'''

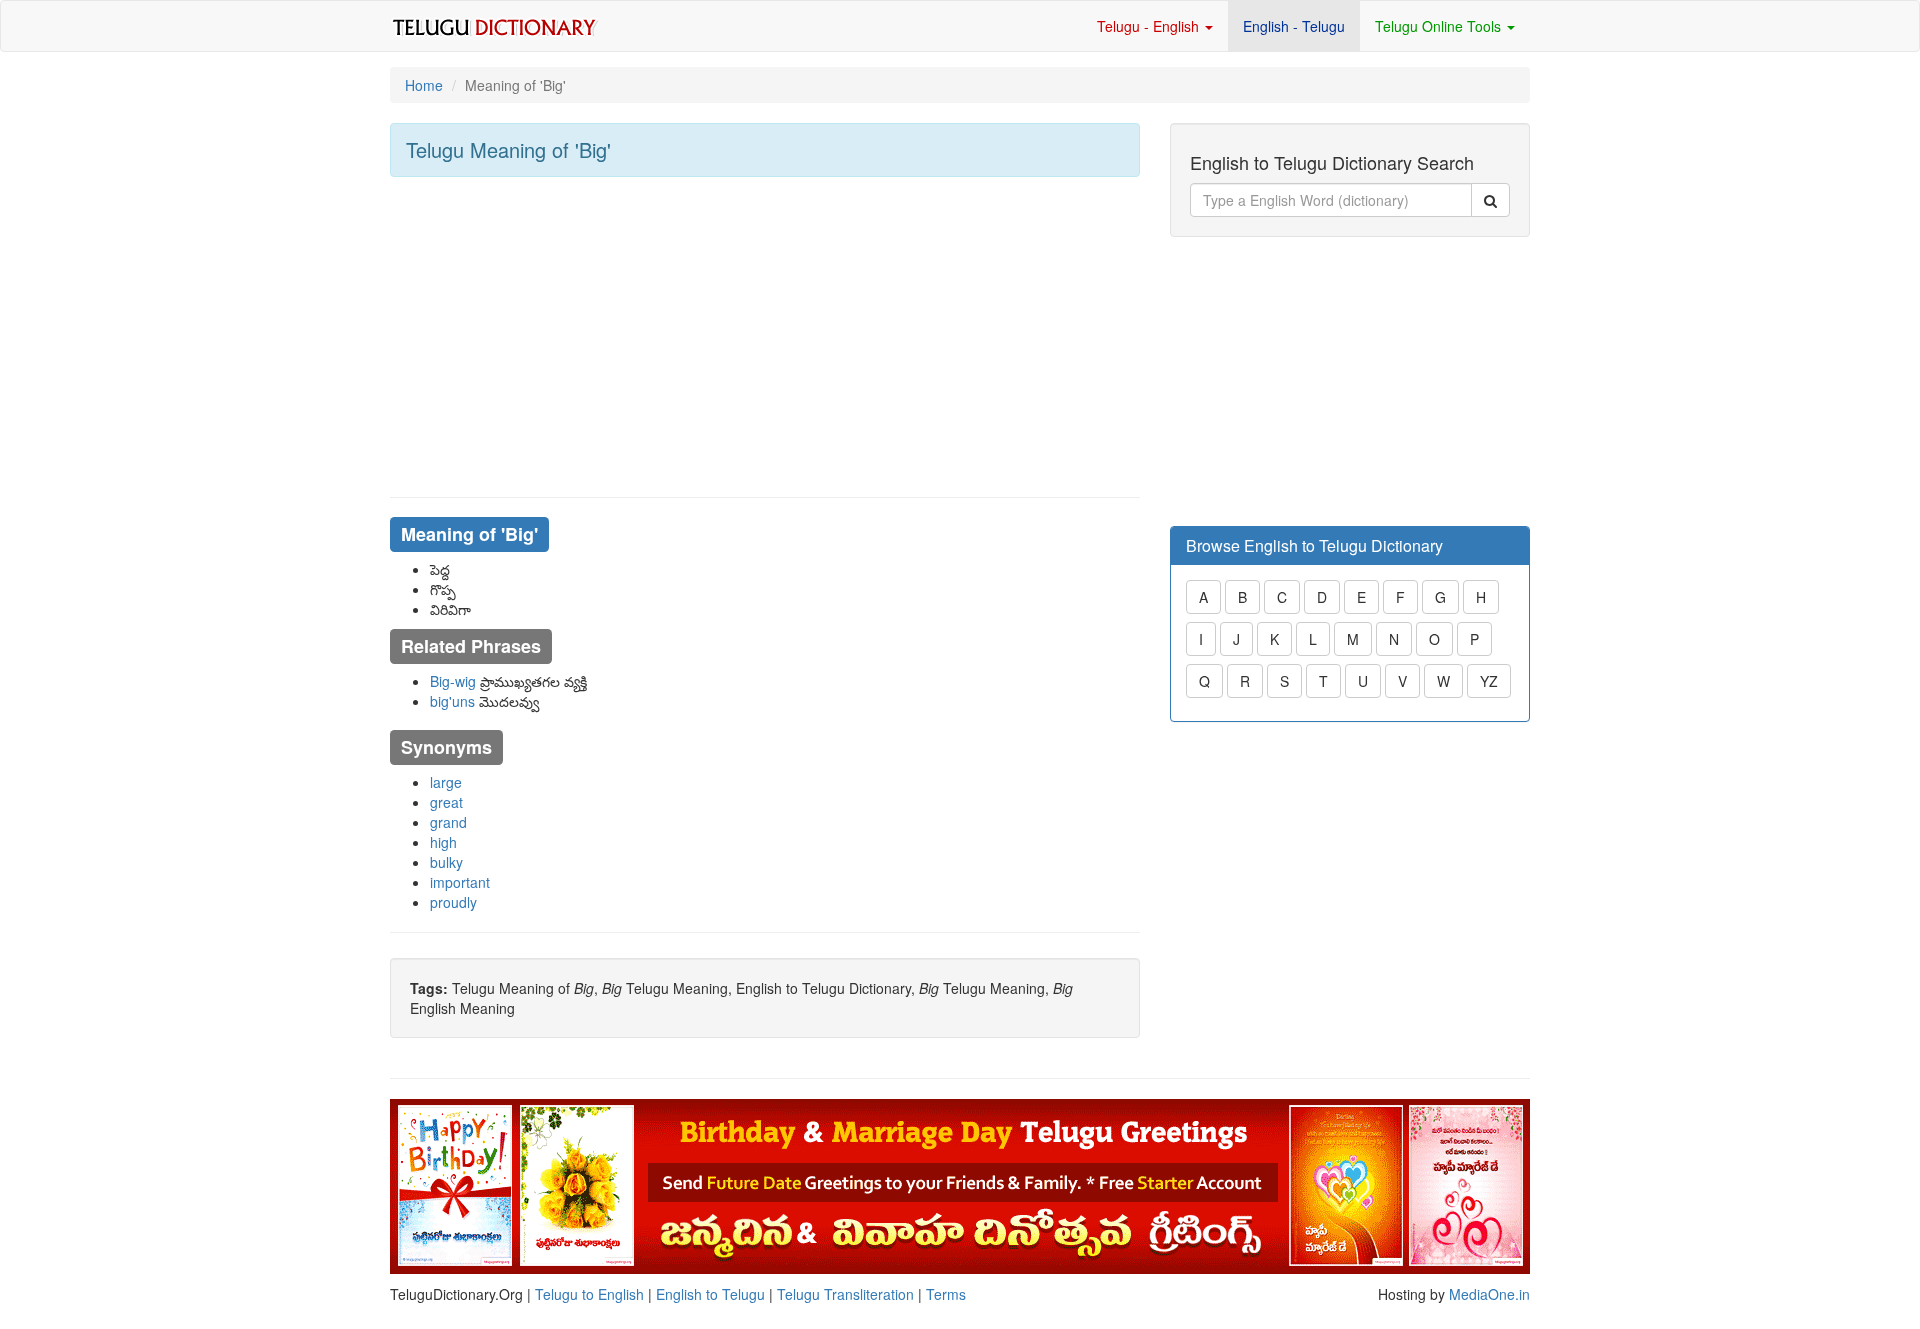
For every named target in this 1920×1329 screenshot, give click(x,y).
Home (424, 85)
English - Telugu (1294, 26)
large (446, 782)
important (460, 882)
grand (448, 822)
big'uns (452, 701)
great (446, 802)
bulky (446, 862)
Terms (946, 1294)
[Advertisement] (765, 337)
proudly (453, 902)
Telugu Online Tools (1440, 26)
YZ (1489, 681)
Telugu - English (1150, 26)
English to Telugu (710, 1294)
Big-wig (453, 681)
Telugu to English (589, 1294)
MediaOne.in (1489, 1294)
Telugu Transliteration (845, 1294)
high (443, 842)
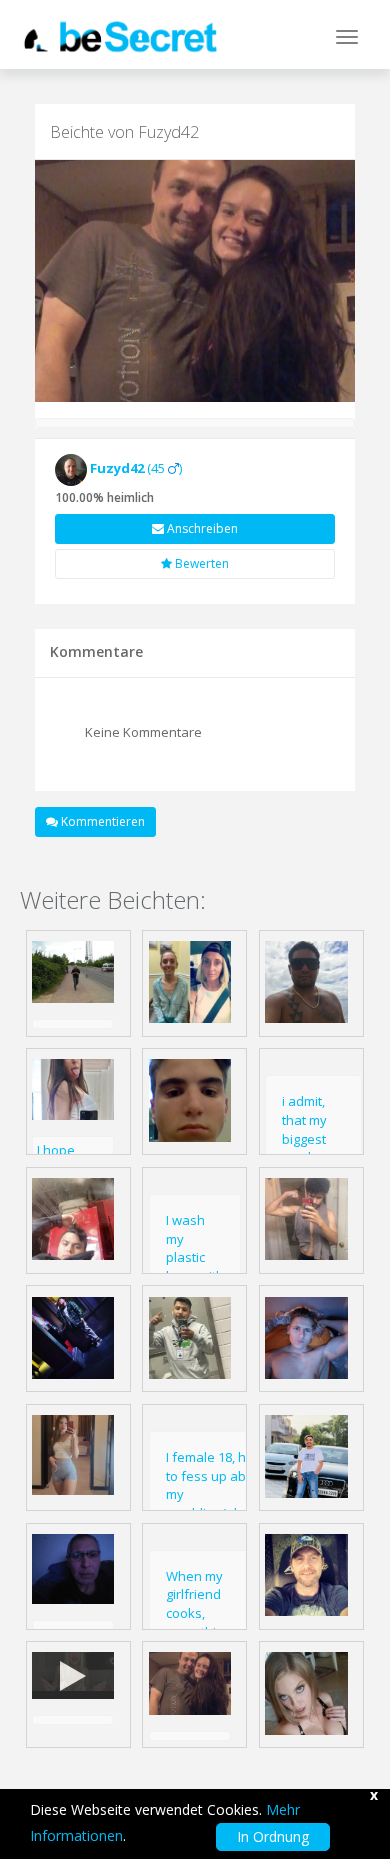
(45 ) (136, 468)
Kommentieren (101, 821)
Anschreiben (201, 528)
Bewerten (200, 563)
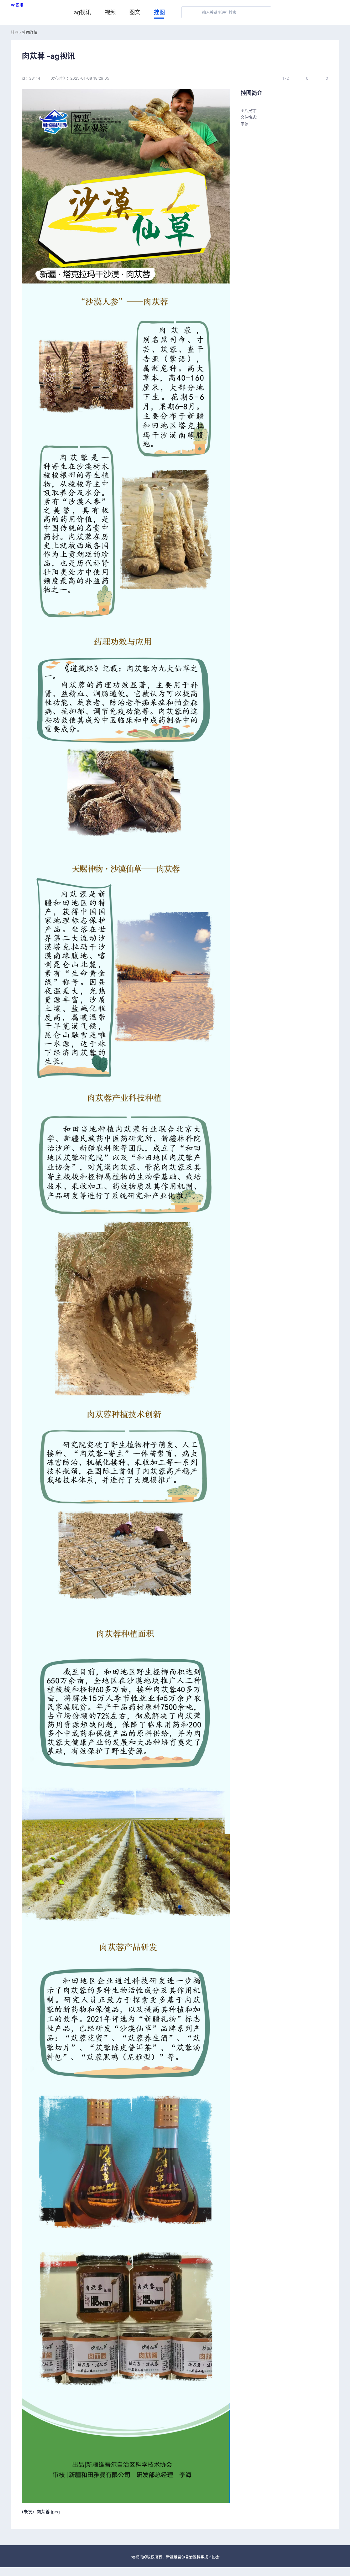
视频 (110, 12)
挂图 (159, 12)
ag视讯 (17, 5)
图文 (134, 12)
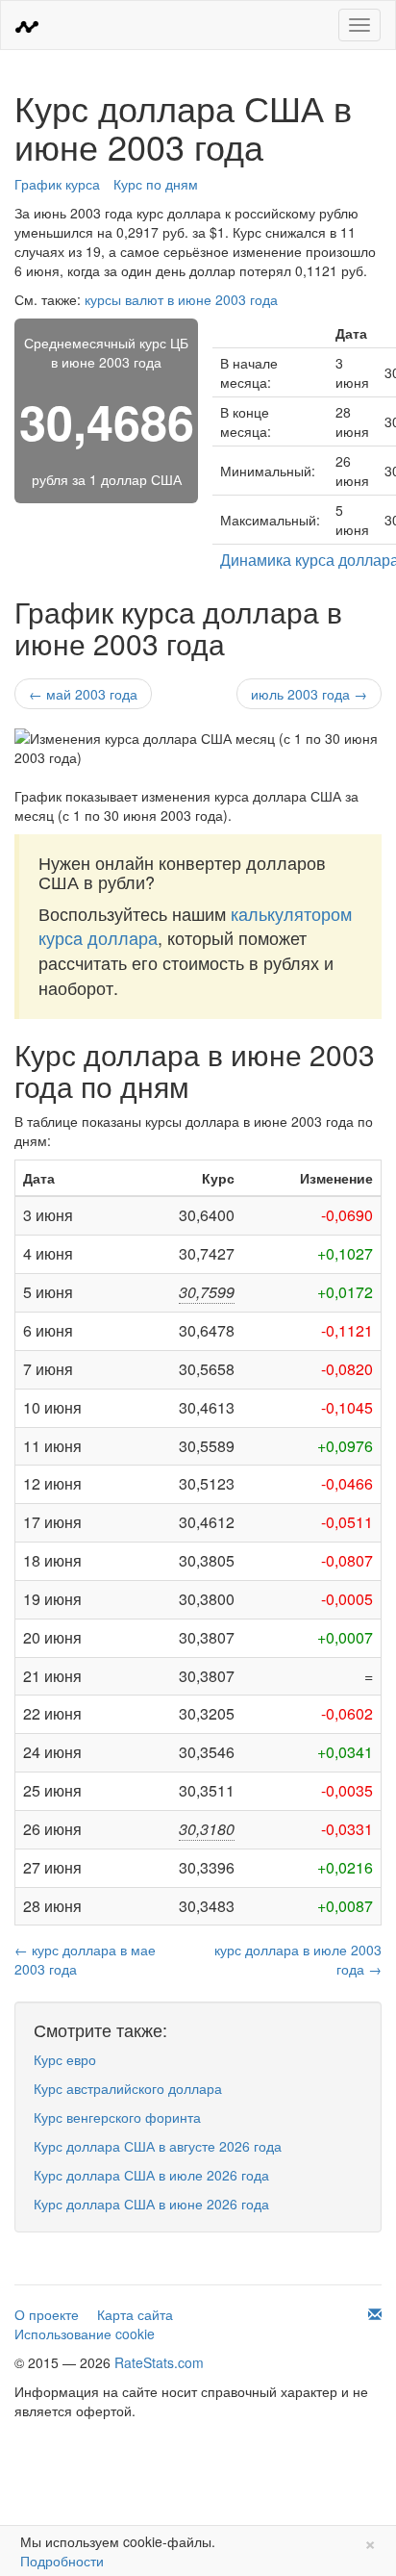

'''

## Directions for this task
Take the line containing "English - Telugu (1294, 26)" as the first and the last line of the records as the end. Print every line in that span exactly, leaving out pictures.

## Solution for this task
English - Telugu (1294, 26)
large (446, 782)
important (460, 882)
grand (448, 822)
big'uns (452, 701)
great (446, 802)
bulky (446, 862)
Terms (946, 1294)
[Advertisement] (765, 337)
proudly (453, 902)
Telugu Online Tools (1440, 26)
YZ (1489, 681)
Telugu - English (1150, 26)
English to Telugu (710, 1294)
Big-wig (453, 681)
Telugu to English (589, 1294)
MediaOne.in (1489, 1294)
Telugu Transliteration (845, 1294)
high (443, 842)
(45 ) (136, 468)
Kommentieren (101, 821)
Anschreiben (201, 528)
Bewerten (200, 563)
视频 (110, 12)
挂图 (159, 12)
ag视讯 (17, 5)
图文 (134, 12)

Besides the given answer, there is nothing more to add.